Pakistan juga telah mengalami penurunan investasi langsung asing (FDI) dari China. Menurut Bank Negara Pakistan, bank sentral, FDI China pada kuartal ketiga 2021 hanya 76,9 juta dollar AS. Padahal pada kuartal yang sama tahun lalu total investasi China ke Pakistan sempat mencapai 154,9 juta dollar AS.
FDI pada tahun fiskal yang berakhir pada Juni juga turun tajam. Tidak termasuk fiskal 2019, yang mencapai 757 juta dollar—paling sedikit terlihat sejak 2015. Penurunan FDI menjadi lampu kuning bagi perekonomian Pakistan.
Baca juga : Bus Pekerja China Jatuh ke Jurang di Pakistan, 13 Orang Tewas
Perlambatan juga terlihat dalam angka perdagangan Pakistan. Data Perserikatan Bangsa-Bangsa (PBB) menunjukkan, ekspor China ke Pakistan telah menurun. Angka ekspor China ke Pakistan sempat mencapai puncaknya, yakni 15 miliar dollar pada tahun 2017, tetapi belakangan terus merosot.
Ada tren penurunan yang jelas dalam pasokan barang-barang manufaktur dan bahan-bahan lainnya. Besi dan baja, bahan baku paling vital untuk pembangunan infrastruktur di Pakistan (termasuk di Gwadar), turun terus sebesar 40 persen secara keseluruhan antara tahun 2016 dan 2020.
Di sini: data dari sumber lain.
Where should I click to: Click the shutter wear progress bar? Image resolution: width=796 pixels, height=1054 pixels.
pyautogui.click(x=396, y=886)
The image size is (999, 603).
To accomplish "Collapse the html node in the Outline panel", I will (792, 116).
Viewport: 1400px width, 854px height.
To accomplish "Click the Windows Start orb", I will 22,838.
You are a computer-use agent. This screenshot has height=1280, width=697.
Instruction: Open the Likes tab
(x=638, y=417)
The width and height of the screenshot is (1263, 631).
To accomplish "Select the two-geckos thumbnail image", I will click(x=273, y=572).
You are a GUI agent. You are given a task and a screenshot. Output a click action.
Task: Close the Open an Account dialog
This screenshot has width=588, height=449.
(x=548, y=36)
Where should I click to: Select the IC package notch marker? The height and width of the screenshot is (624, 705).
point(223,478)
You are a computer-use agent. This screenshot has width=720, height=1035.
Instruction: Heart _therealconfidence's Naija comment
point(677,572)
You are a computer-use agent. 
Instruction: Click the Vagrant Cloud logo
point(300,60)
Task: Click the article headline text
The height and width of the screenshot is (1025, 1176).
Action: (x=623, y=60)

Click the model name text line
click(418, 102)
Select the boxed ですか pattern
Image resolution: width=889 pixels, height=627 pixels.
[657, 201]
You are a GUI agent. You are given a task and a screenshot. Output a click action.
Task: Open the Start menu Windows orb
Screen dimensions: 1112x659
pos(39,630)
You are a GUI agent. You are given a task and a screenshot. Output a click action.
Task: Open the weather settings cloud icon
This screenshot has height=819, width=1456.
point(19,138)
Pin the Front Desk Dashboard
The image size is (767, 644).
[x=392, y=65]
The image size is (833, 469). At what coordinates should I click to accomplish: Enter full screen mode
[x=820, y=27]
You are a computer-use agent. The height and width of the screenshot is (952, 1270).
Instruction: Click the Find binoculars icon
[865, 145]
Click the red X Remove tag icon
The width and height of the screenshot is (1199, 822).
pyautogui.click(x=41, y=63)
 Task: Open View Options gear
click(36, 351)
Fakta itu seolah bertolak belakang dengan impian tentang Gwadar yang disebut-sebut sebagai ”pengubah permainan” oleh Nawaz Sharif, mantan perdana menteri Pakistan. Ia menyebut CPEC membantu untuk mengatasi kekurangan pembangkit listrik Pakistan yang sudah kritis.
Mosharraf Zaidi, Direktur Eksekutif Tabadlab, sebuah think tank yang berbasis di Islamabad, mengatakan bahwa CPEC juga memiliki dampak besar pada transportasi perkotaan dan jalan raya juga membantu dalam pembangunan banyak jalan yang menghubungkan desa-desa.
”Tidak ada mitra bilateral Pakistan yang menjadi pusat cerita ekonomi negara seperti China dan kerangka kerja CPEC,” katanya kepada Nikkei Asia.
Namun, ada sejumlah proyek yang terhenti, termasuk proyek kereta api Jalur Utama-1, komponen CPEC yang paling mahal. Proyek peningkatan jalur kereta api Karachi-Peshawar menelan dana 6,8 miliar dollar AS.
China ingin meminjamkan 6 miliar dollar AS lagi. Namun, perbedaan tajam yang belum diatasi antara Beijing-Islamabad dalam lebih dari setahun ini, membuat proyek tidak berjalan.
Perselisihan bukanlah hal baru, melainkan umumnya disimpan di balik pintu tertutup. Namun, ketidaksenangan China terhadap Pakistan kadang-kadang bocor keluar hingga sampai ke meja media massa.
Pada awal 2019, Yao Jing, Duta Besar China untuk Pakistan, bertemu pejabat Pemprov Balochistan di Quetta. Meskipun tidak pernah dikonfirmasi secara resmi soal pertemuan itu, pertemuan itu bocor ke media. Yao dilaporkan sangat kritis terhadap penundaan izin kepada perusahaan China untuk pembangunan proyek listik tenaga batubara.
”Kalian tidak menganggap serius penundaan pemberian izin kepada perusahaan China untuk mulai mengerjakan pembangkit listrik tenaga batubara di Gwadar,” kata Yao, seperti dikutip Nikkei Asia.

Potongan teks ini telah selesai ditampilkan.